---------- Exercise input ----------

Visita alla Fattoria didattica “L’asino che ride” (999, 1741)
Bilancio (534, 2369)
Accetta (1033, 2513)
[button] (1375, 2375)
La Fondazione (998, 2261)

----------

Output the records again in full. Keep every character as written.

Visita alla Fattoria didattica “L’asino che ride” (999, 1741)
Bilancio (534, 2369)
Accetta (1033, 2513)
[button] (1375, 2375)
La Fondazione (998, 2261)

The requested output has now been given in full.